Krill se divertiu ao ouvi-lo.
– Sério? E quando você parou alguma hora para ouvir cidadãos sem ser para resolver os problemas da Torre? Sem que estivesse com seu livro estudando ou rabiscando em uma folha um monte de palavras sem sentido?
– Esse é o meu trabalho. Sou um Adesir.
O ferreiro suspirou e começou a comer.
– Vocês são somente Adesir, Arcanos, Magos. São iguais sempre. – Com um pedaço de carne na boca, continuou: – Títulos são mais importantes que pessoas. É isso que acontece.
– Acha que não me importo com as pessoas?
– Sinceramente, Enigma, eu pouco me importo com que o você se importa. – Krill cortou a carne mais uma vez e enfiou na boca. – Agora, acabe logo com o seu almoço. Tenho que trabalhar ainda hoje. Ou quer conversar sobre dilemas sociais e como você é ignorante sobre elas?
Calado, Haivor mordiscou a carne e almoçou em silêncio.
Krill fez sua breve meditação na sala e foi para a oficina. Lá, continuou suas marteladas. Ele não diminuía o ritmo e sempre estava agredindo um mesmo pedaço de metal por longos três dias. O lingote não parecia distorcer nem mesmo com sua força máxima.

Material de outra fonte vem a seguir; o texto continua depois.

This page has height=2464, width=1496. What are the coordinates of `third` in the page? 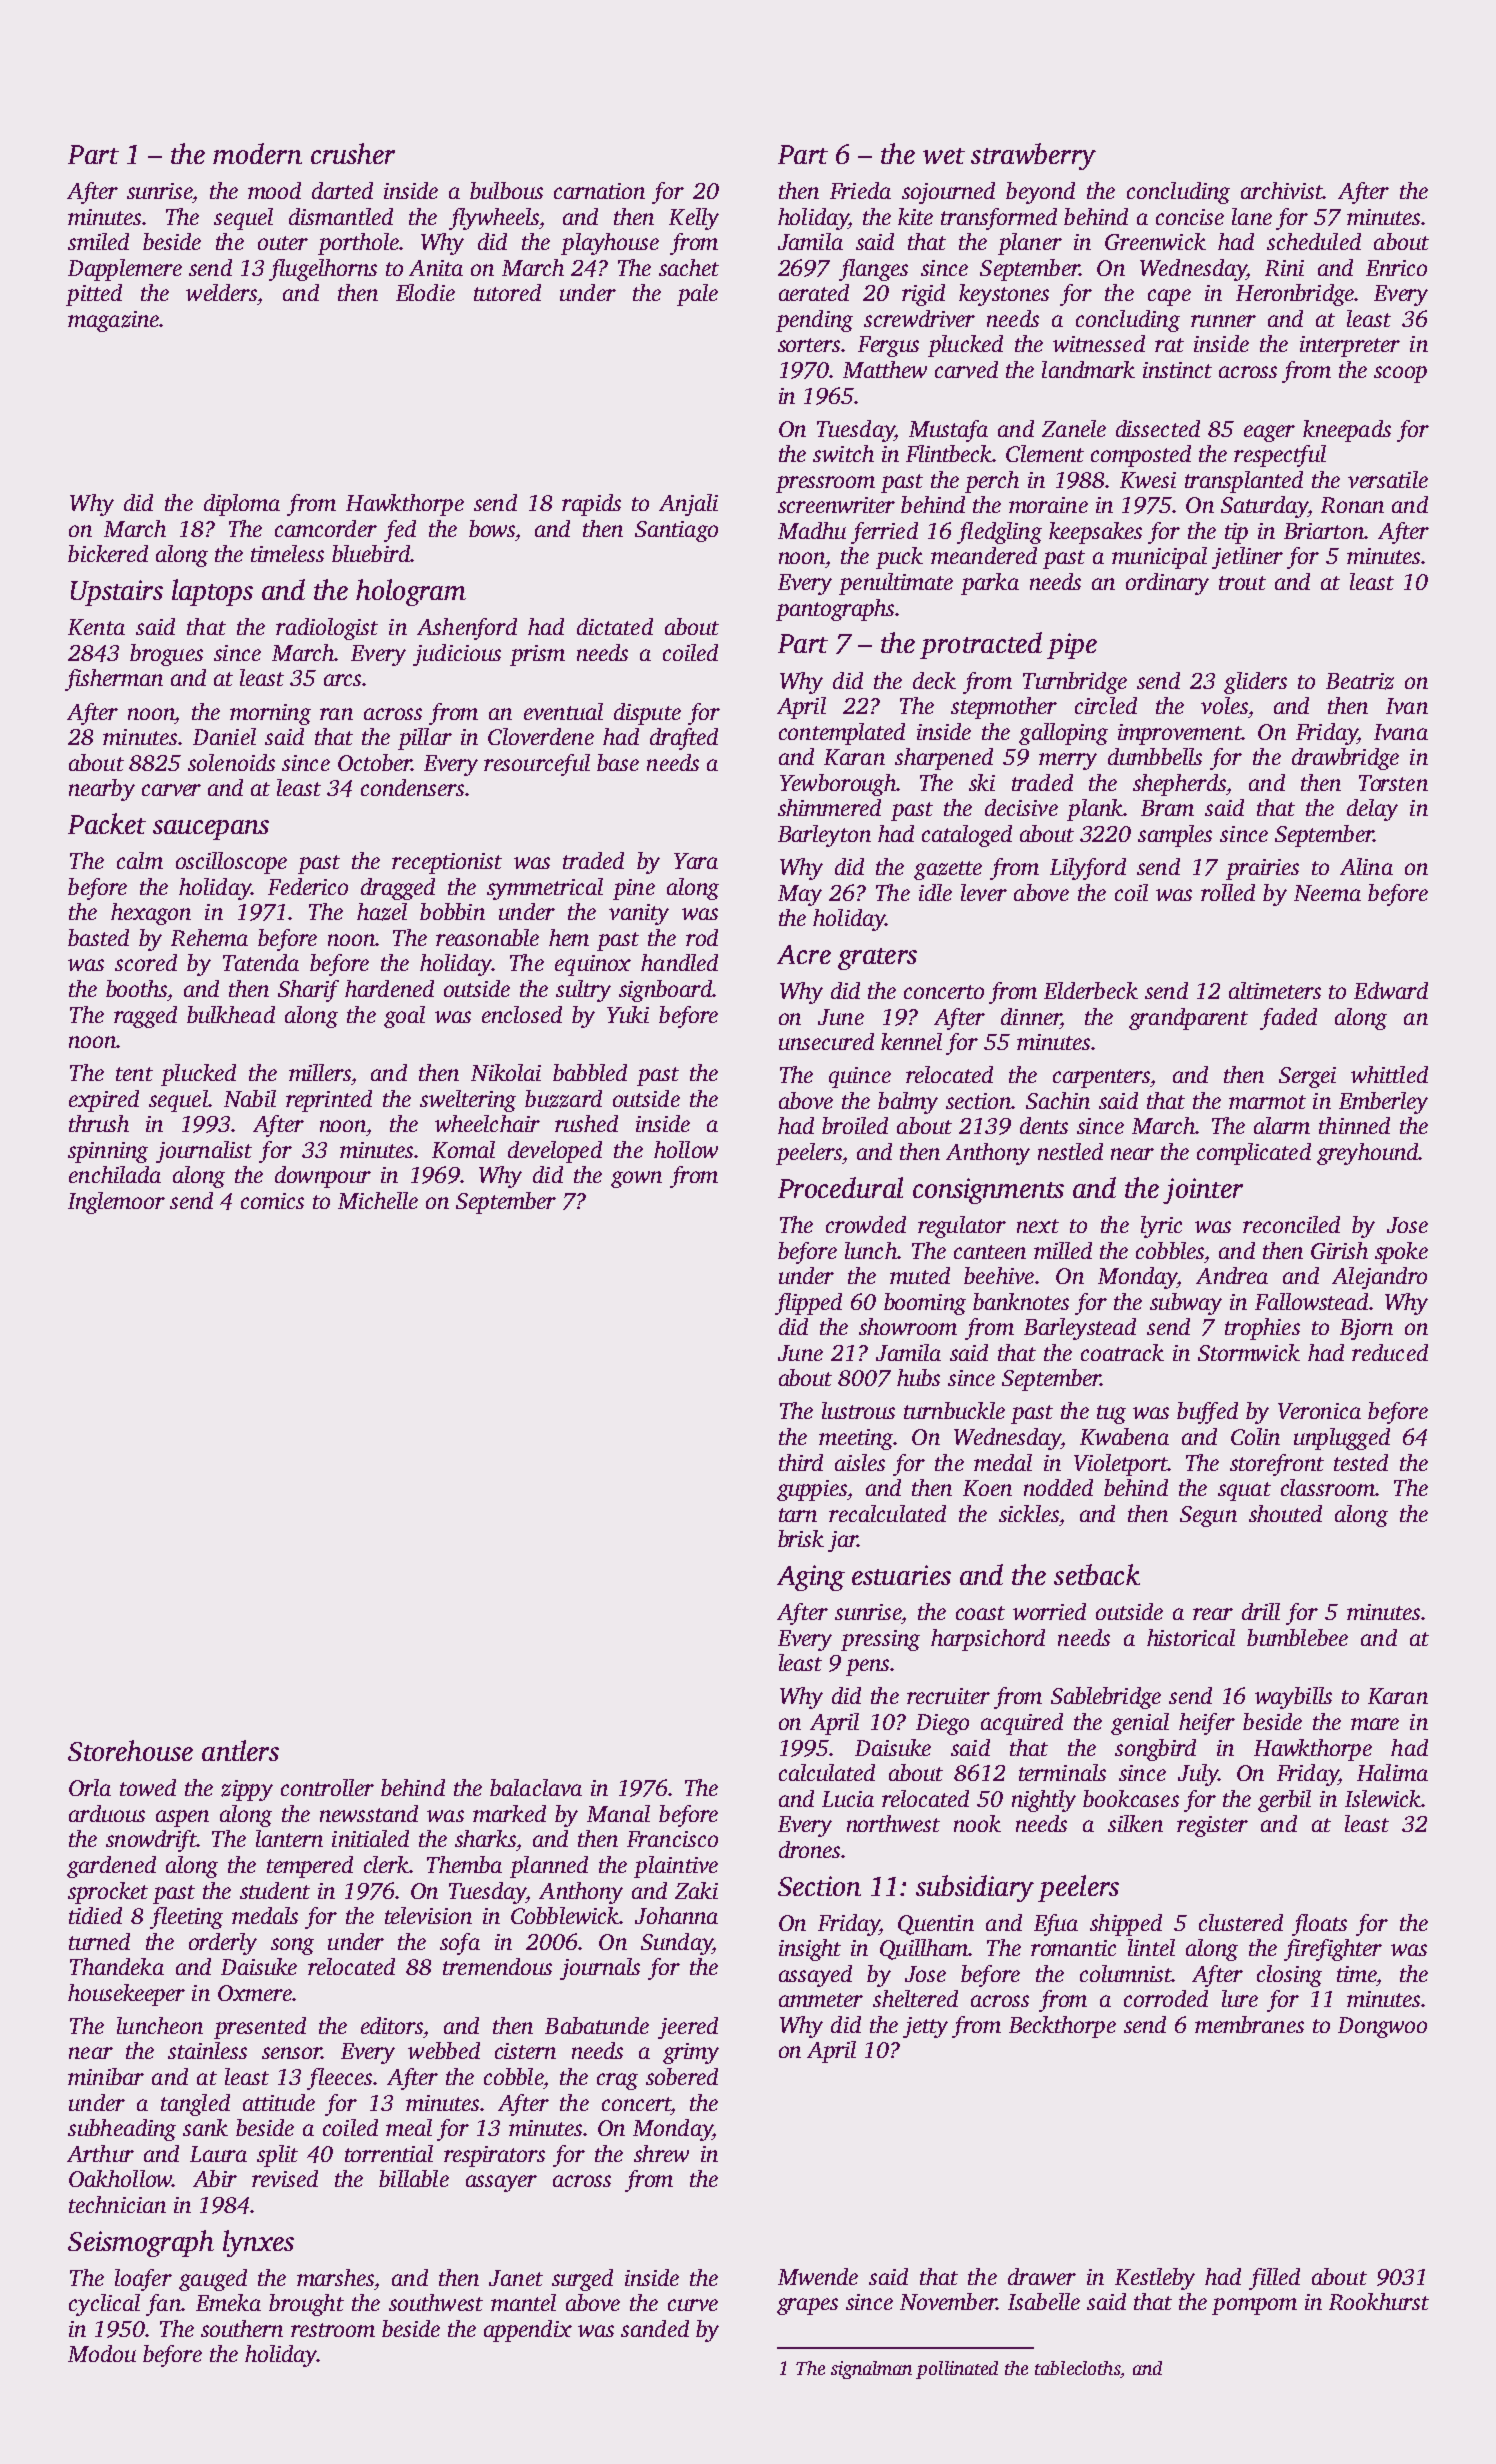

O trabalho de um ferreiro era desconhecido para Haivor. Em Senbom, ele tinha somente alguns conhecidos que forneciam armas para seu irmão, mas nunca teve nenhum tipo de contato com a criação. Vendo de perto, era uma questão de resistência e firmeza, sendo bem mais agressivo do que aparentava.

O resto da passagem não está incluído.